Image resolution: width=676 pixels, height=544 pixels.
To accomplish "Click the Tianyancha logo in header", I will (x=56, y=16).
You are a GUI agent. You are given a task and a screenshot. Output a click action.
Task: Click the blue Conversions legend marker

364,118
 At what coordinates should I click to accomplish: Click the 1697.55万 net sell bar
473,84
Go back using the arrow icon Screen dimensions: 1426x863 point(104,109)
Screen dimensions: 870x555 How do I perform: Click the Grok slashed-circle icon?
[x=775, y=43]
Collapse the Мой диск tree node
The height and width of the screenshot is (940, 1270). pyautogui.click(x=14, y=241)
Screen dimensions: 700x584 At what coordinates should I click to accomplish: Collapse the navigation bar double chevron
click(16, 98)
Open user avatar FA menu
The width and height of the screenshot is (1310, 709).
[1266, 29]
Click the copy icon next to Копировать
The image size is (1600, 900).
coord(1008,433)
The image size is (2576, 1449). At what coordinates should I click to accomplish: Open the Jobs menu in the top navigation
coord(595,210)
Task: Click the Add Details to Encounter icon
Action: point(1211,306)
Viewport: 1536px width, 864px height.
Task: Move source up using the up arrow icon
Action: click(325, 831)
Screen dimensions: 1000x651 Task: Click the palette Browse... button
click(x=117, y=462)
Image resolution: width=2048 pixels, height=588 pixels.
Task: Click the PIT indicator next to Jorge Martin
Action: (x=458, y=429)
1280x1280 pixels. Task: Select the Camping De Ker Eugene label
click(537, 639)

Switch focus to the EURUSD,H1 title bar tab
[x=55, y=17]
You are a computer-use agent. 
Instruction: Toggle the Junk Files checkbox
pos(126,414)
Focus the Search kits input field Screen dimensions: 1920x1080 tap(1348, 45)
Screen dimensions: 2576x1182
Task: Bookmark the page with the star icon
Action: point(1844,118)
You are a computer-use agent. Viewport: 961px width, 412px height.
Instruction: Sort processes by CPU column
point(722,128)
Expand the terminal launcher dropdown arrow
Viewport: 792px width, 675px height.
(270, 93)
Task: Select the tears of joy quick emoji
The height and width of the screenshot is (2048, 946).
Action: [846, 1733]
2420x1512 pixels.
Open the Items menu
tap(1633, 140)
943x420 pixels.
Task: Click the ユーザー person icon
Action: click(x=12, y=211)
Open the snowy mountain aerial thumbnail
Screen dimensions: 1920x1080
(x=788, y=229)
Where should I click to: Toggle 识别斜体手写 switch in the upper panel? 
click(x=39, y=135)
------------------------
Reproduce the records from the start through the line containing "pos(126,414)", substituting "Screen size" for every "Screen dimensions" and changing nothing else.

» Reply to the exercise:
Image resolution: width=676 pixels, height=544 pixels.
To accomplish "Click the Tianyancha logo in header", I will (x=56, y=16).
You are a GUI agent. You are given a task and a screenshot. Output a click action.
Task: Click the blue Conversions legend marker

364,118
 At what coordinates should I click to accomplish: Click the 1697.55万 net sell bar
473,84
Go back using the arrow icon Screen size: 1426x863 point(104,109)
Screen size: 870x555 How do I perform: Click the Grok slashed-circle icon?
[x=775, y=43]
Collapse the Мой диск tree node
The height and width of the screenshot is (940, 1270). pyautogui.click(x=14, y=241)
Screen size: 700x584 At what coordinates should I click to accomplish: Collapse the navigation bar double chevron
click(16, 98)
Open user avatar FA menu
The width and height of the screenshot is (1310, 709).
[1266, 29]
Click the copy icon next to Копировать
The image size is (1600, 900).
coord(1008,433)
The image size is (2576, 1449). At what coordinates should I click to accomplish: Open the Jobs menu in the top navigation
coord(595,210)
Task: Click the Add Details to Encounter icon
Action: point(1211,306)
Viewport: 1536px width, 864px height.
Task: Move source up using the up arrow icon
Action: click(325, 831)
Screen size: 1000x651 Task: Click the palette Browse... button
click(x=117, y=462)
Image resolution: width=2048 pixels, height=588 pixels.
Task: Click the PIT indicator next to Jorge Martin
Action: (x=458, y=429)
1280x1280 pixels. Task: Select the Camping De Ker Eugene label
click(537, 639)

Switch focus to the EURUSD,H1 title bar tab
[x=55, y=17]
You are a computer-use agent. 
Instruction: Toggle the Junk Files checkbox
pos(126,414)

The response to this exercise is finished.